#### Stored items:

[Start of Attachment]

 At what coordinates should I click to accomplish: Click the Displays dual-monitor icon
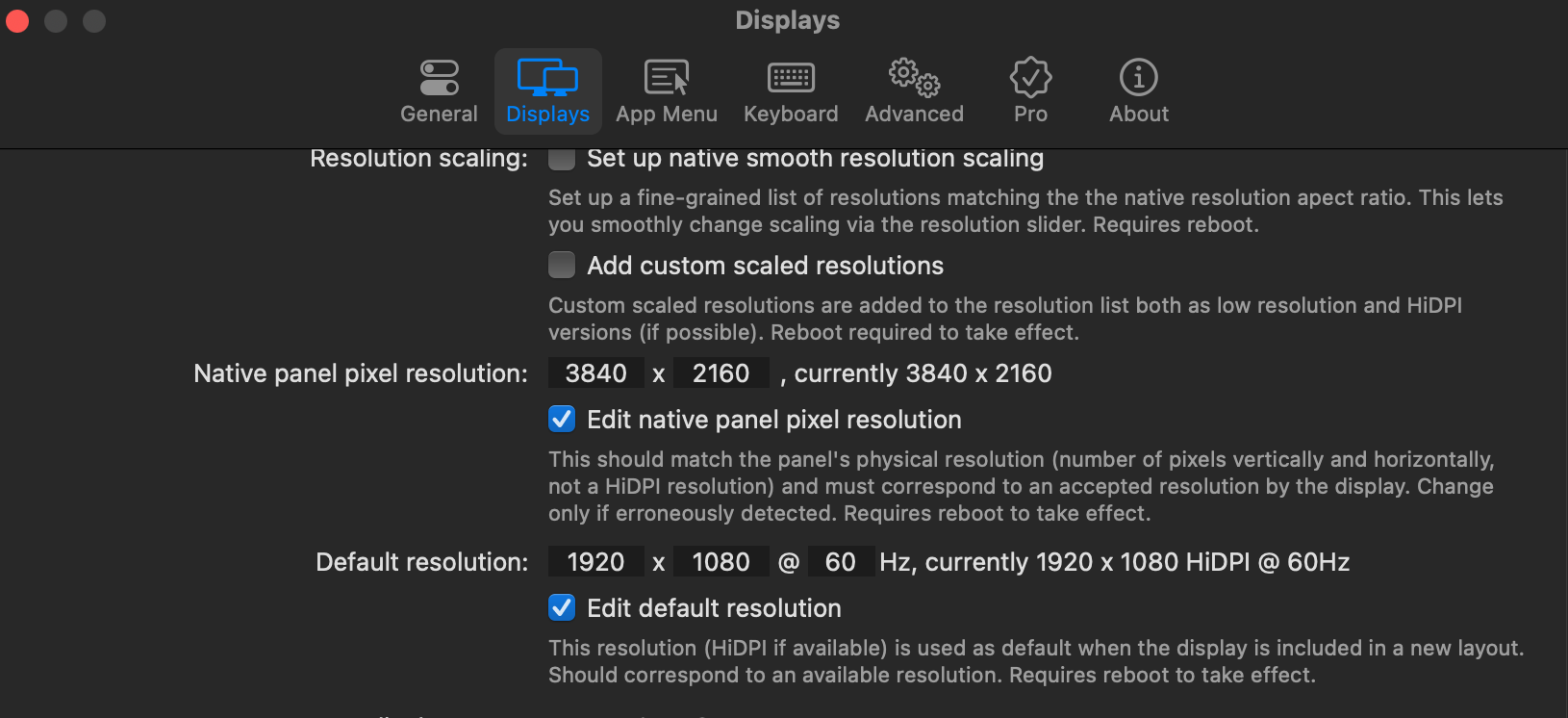(546, 77)
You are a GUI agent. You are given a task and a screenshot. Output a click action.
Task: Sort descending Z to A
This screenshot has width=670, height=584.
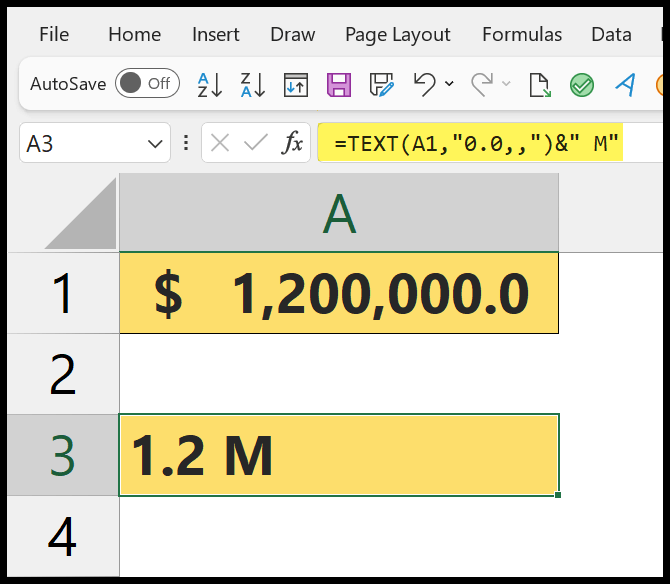252,84
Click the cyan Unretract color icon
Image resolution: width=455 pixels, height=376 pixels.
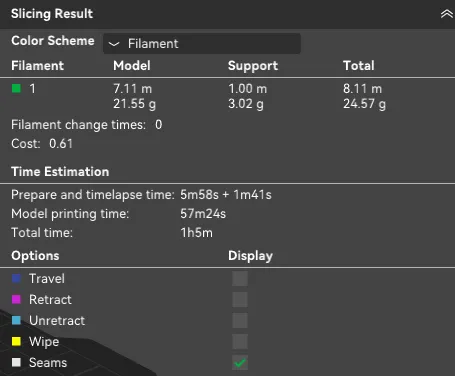(16, 320)
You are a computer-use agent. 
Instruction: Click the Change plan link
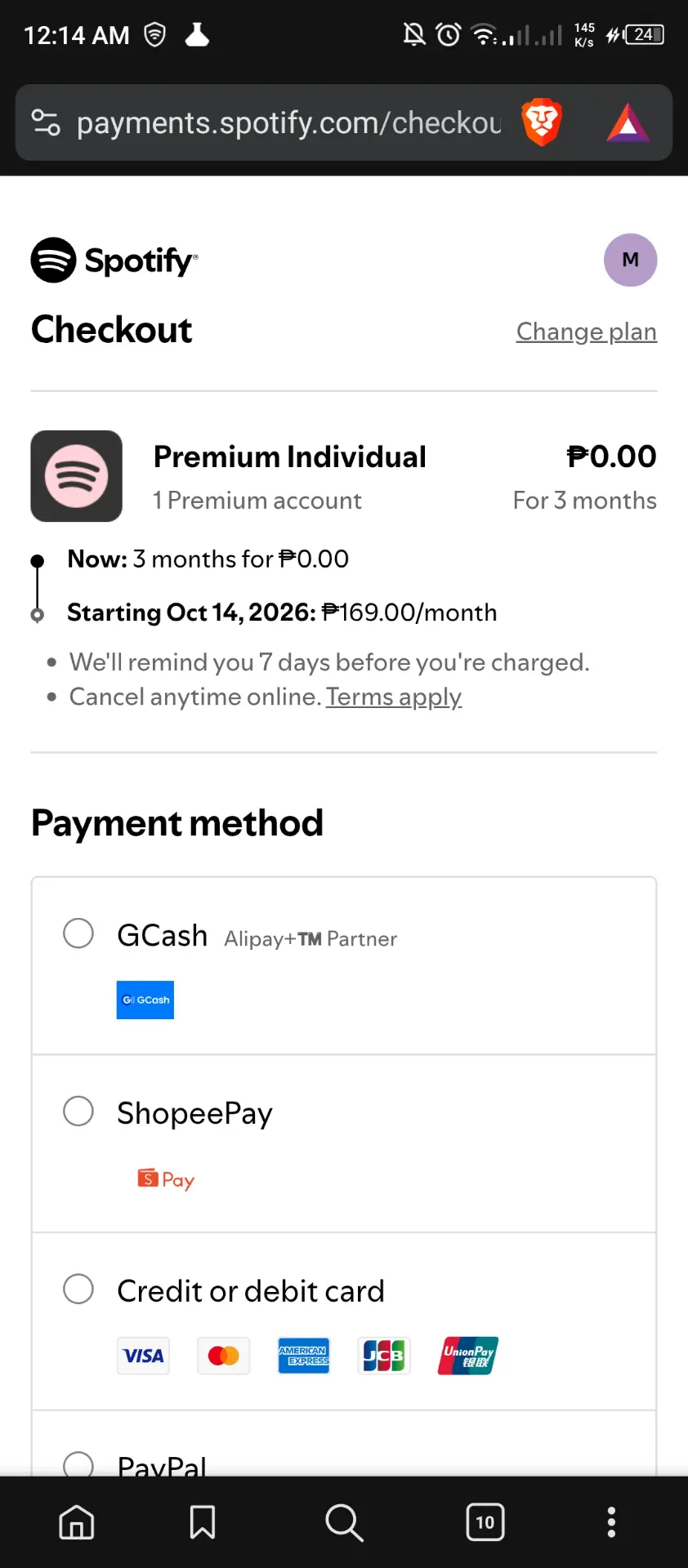coord(587,332)
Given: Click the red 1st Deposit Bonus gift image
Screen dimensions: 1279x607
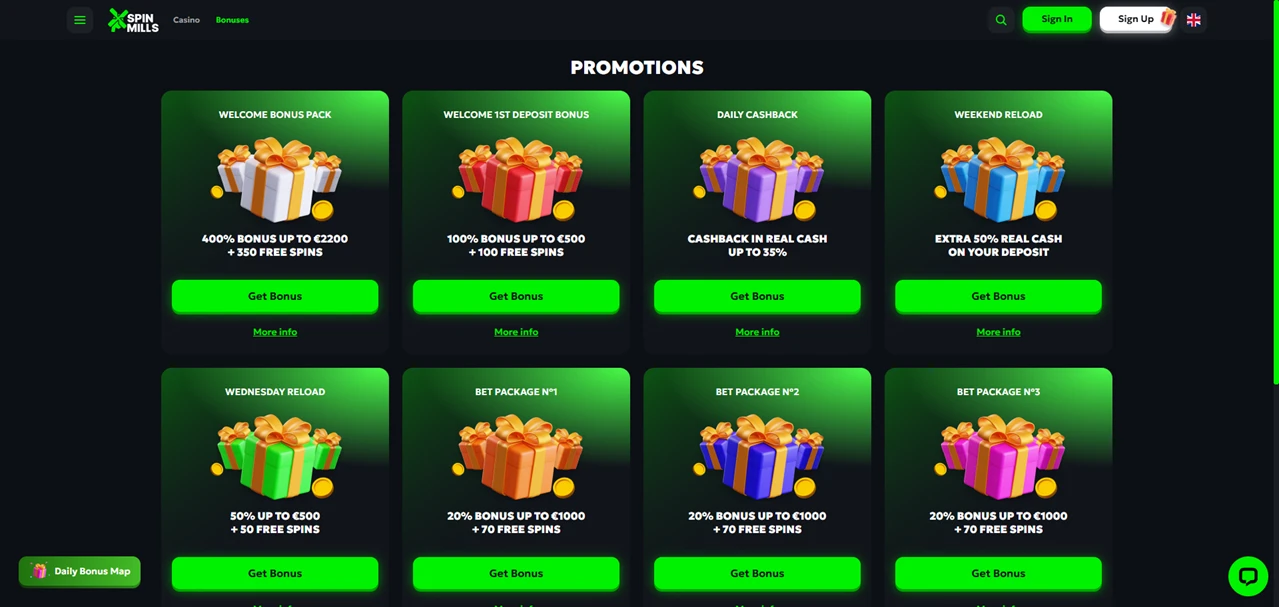Looking at the screenshot, I should (517, 180).
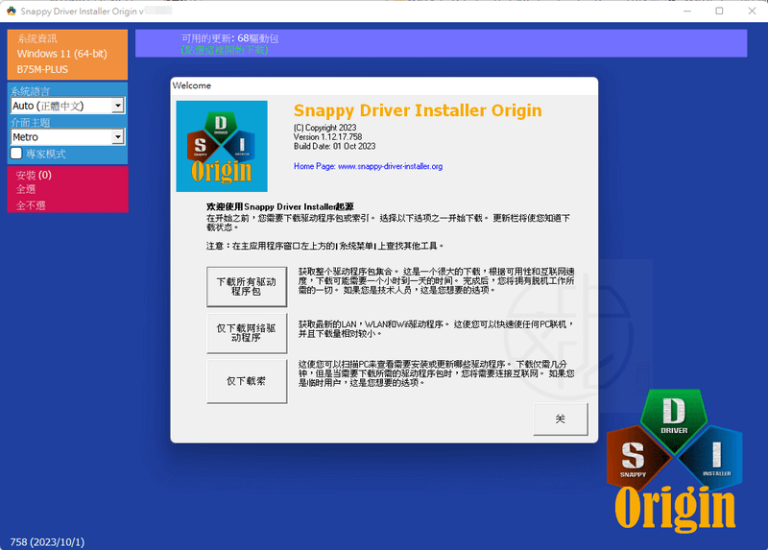Click the 758 (2023/10/1) version text
This screenshot has height=550, width=768.
(49, 541)
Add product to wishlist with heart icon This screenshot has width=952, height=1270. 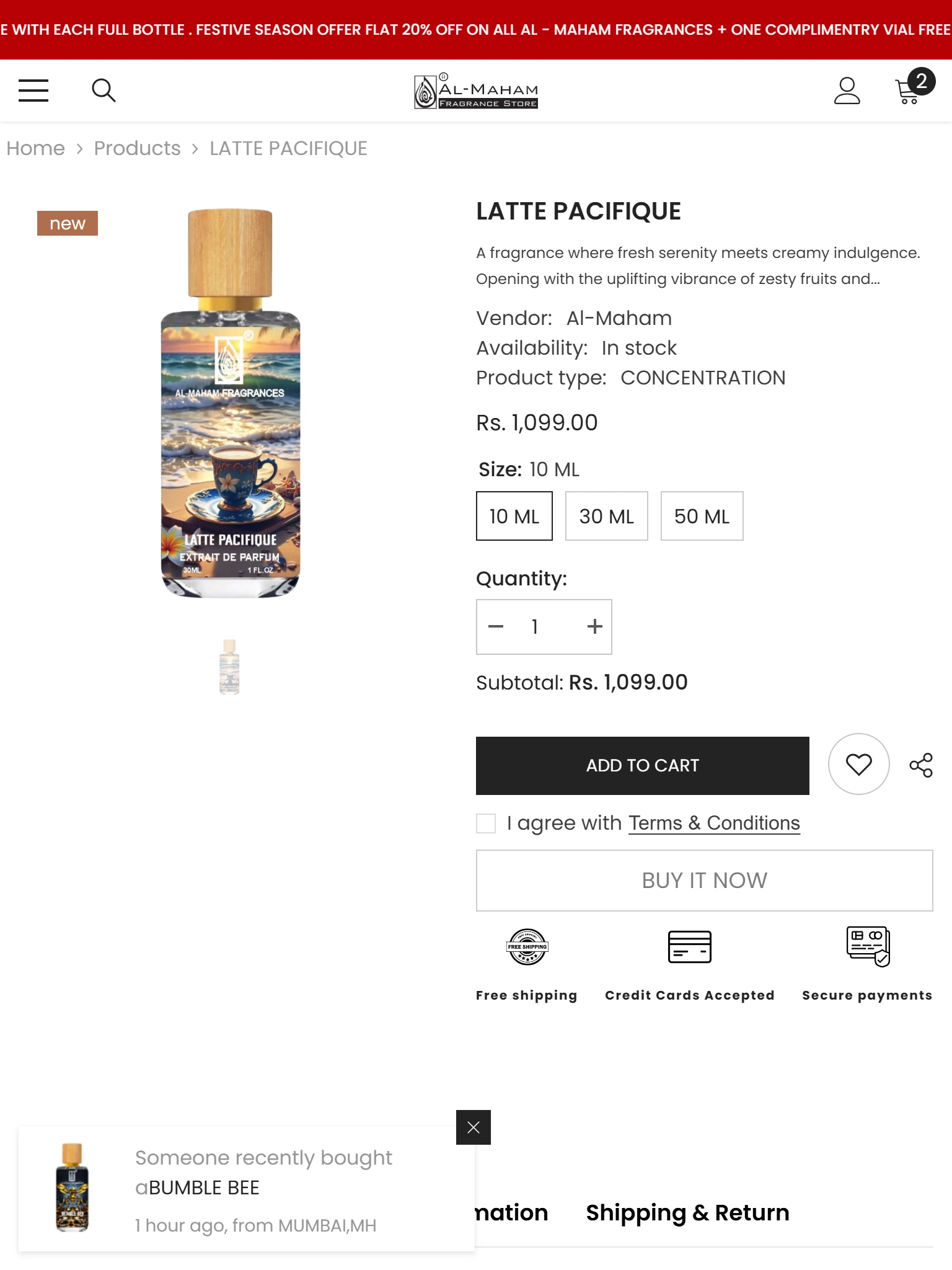[x=858, y=764]
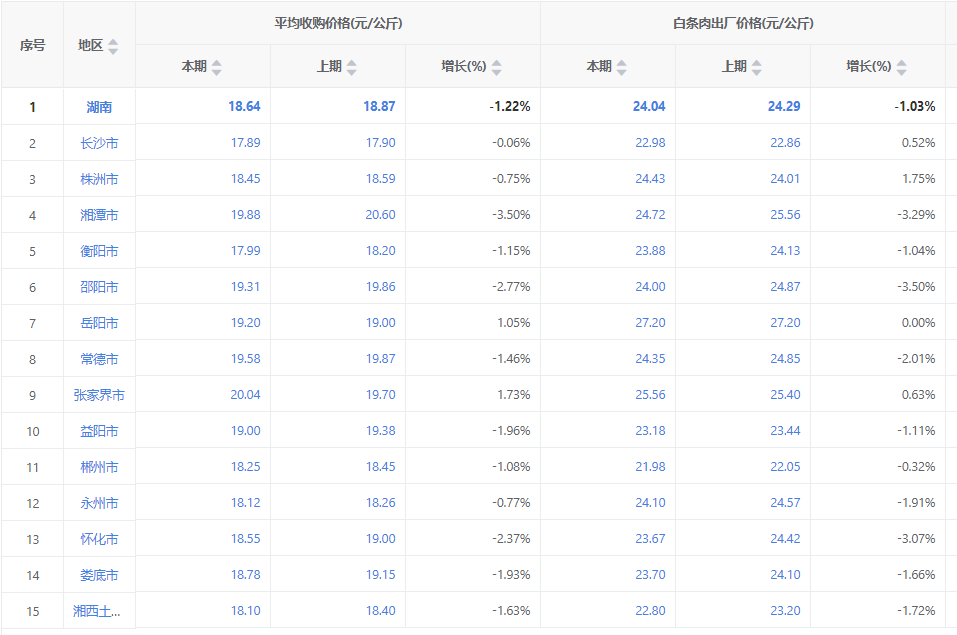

[End of Attachment]

#### REQUIRED WORK:
Reproduce the entries exactly, from the line with "Task: Sort descending Z to A" to the line with "Given: Click the", both lines included, keeping no pictures.

#### RESPONSE:
Task: Sort descending Z to A
This screenshot has width=670, height=584.
252,84
Click the cyan Unretract color icon
Image resolution: width=455 pixels, height=376 pixels.
(16, 320)
You are a computer-use agent. 
Instruction: Click the Change plan link
coord(587,332)
Given: Click the red 1st Deposit Bonus gift image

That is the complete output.